The Science behind Speech Synthesis

As the article nicely explains, the simplest way to synthesise speech in a way that mimics the peculiarities of any person’s speech is to collect many examples of that person speaking, making sure they cover the full range of expressions one would later expect the computer to use, finely slice those hours of recordings down to the smallest possible constituent fragments (in technical jargon, diphones), file them away under suitable categorical labels and then find a way to piece them back together as required to expressively read out a new sentence. Much of the science is in the statistical method that achieves this piecing together process. For instance, one could naively put the fragments together based on how they have been used in the past, and this would work well if one has access to so much data that most aspects of style are already captured somewhere in that database. On the other hand, extrapolating from limited data often requires some kind of a parametric model, whose specifications are calibrated to the limited data available, and whose structure is carefully selected to reflect our overall understanding of the nature of speech production.

The Business of Speech Synthesis

Why do we have products that produce speech? One might justify this based on the fundamental nature of speech, it is one of those uniquely human things that calls out to the scientist to be understood and replicated. However, that is not the only or even main reason why many research groups and companies invest in this enterprise. One socially relevant use of this technology is to restore this capacity in people who have lost their speech due to medical reasons. A very famous example is that of the film critic, Roger Ebert, who lost his voice after an operation and found it again, thanks to an accidental discovery on the internet, through CereProc. Less famous examples include the many computer programs that read out text in surprisingly human like intonations and accents, innocuously packaged as a “William” or “Heather”, but more than capable of eliciting an emotional response from the listener – often resulting in requests for the phone number of the speaker. It isn’t all about mimicry though. One potentially major application is the possibility that a computer could take the copious amounts of content that is generated throughout the internet, ranging from twitter feeds to blog posts like this one, and piece them into easy to listen snippets in the middle of a radio programme or an audio book, freeing the user from the need for a more involved keyboard and mouse interface.

Social and Ethical Issues

Anything that mimics and restores a human capacity seems to come with associated questions regarding social and ethical dilemmas. At the simplest level, one question that arises from this technology is the extent to which speech is an ‘essential’ capacity in life. Pragmatically put, if I were to lose my ability to speak, should the NHS pay for me to have it restored through a technology such as this? How much would the NHS be willing to pay? Currently, it appears that the quality of life guidelines make such questions particularly relevant for patients who may lose their speech due to a variety of medical complications.

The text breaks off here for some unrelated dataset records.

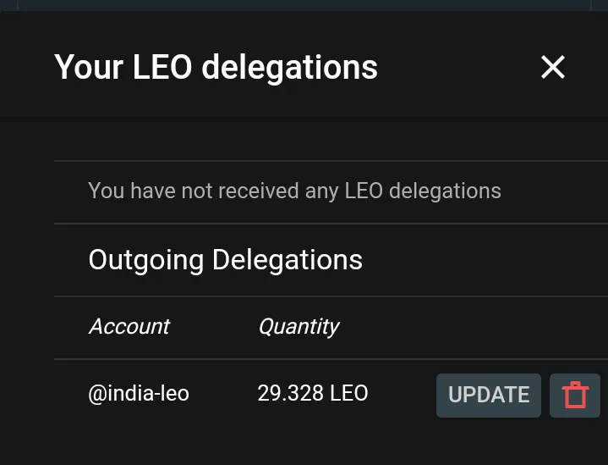The width and height of the screenshot is (608, 465).
Task: Click the word 'delegations' in dialog title
Action: (290, 69)
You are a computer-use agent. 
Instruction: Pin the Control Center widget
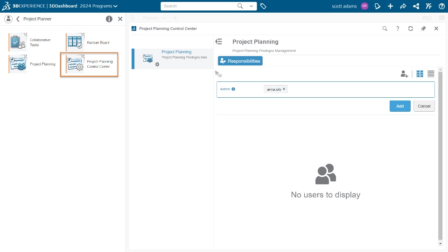[x=423, y=29]
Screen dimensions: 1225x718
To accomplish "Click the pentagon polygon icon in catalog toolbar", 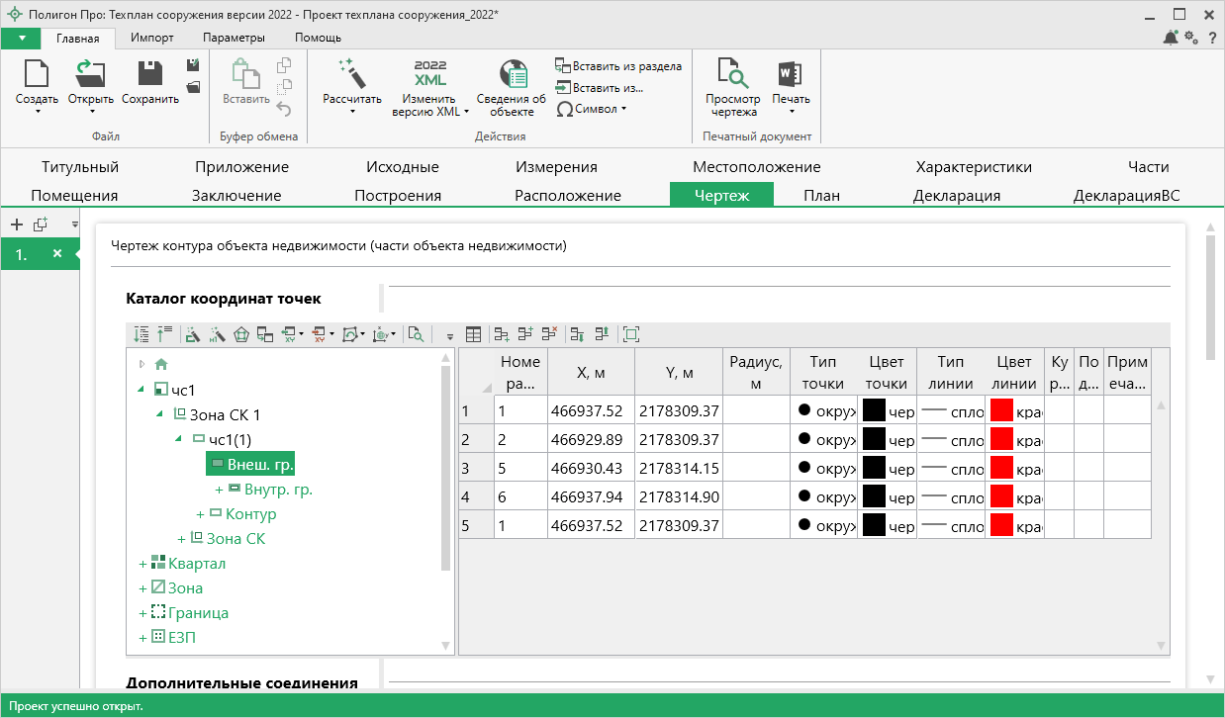I will (241, 335).
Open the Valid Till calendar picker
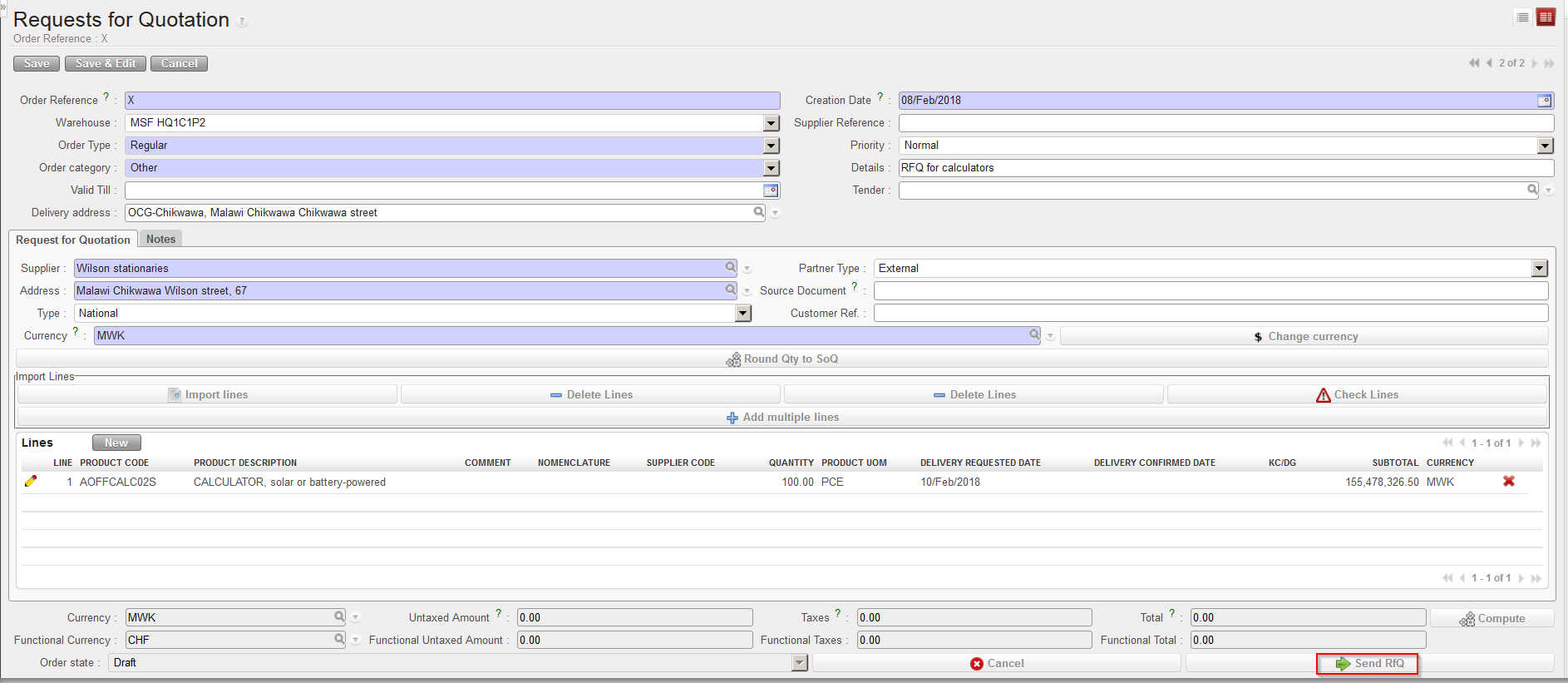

More generally, what should we make of the possibility that the machine could mimic that last bastion of human expression – emotion and inflection in the spoken word. If our computers were given the capacity to pull at our heart strings through a carefully chosen turn of phrase and tone, to evoke a memory with loved ones or happy times, what could one do with this power? What should one be allowed to do?

How did the article portray the field?

This article isn’t so much a piece of news as a status update on a technology, and a spotlight on one of the pioneering companies working in this area. In that spirit, the news article is quite well researched and captures the essence of the field, while also giving a fair glimpse into the many facets of such a complex issue – technical, commercial, social and ethical.

The article isn’t without the occasional dramatization – attributing a chaotic genius look to the CereProc founder and situating the company “On the sixth floor of a run-down university building in Edinburgh”, but it is all for a good cause one hopes!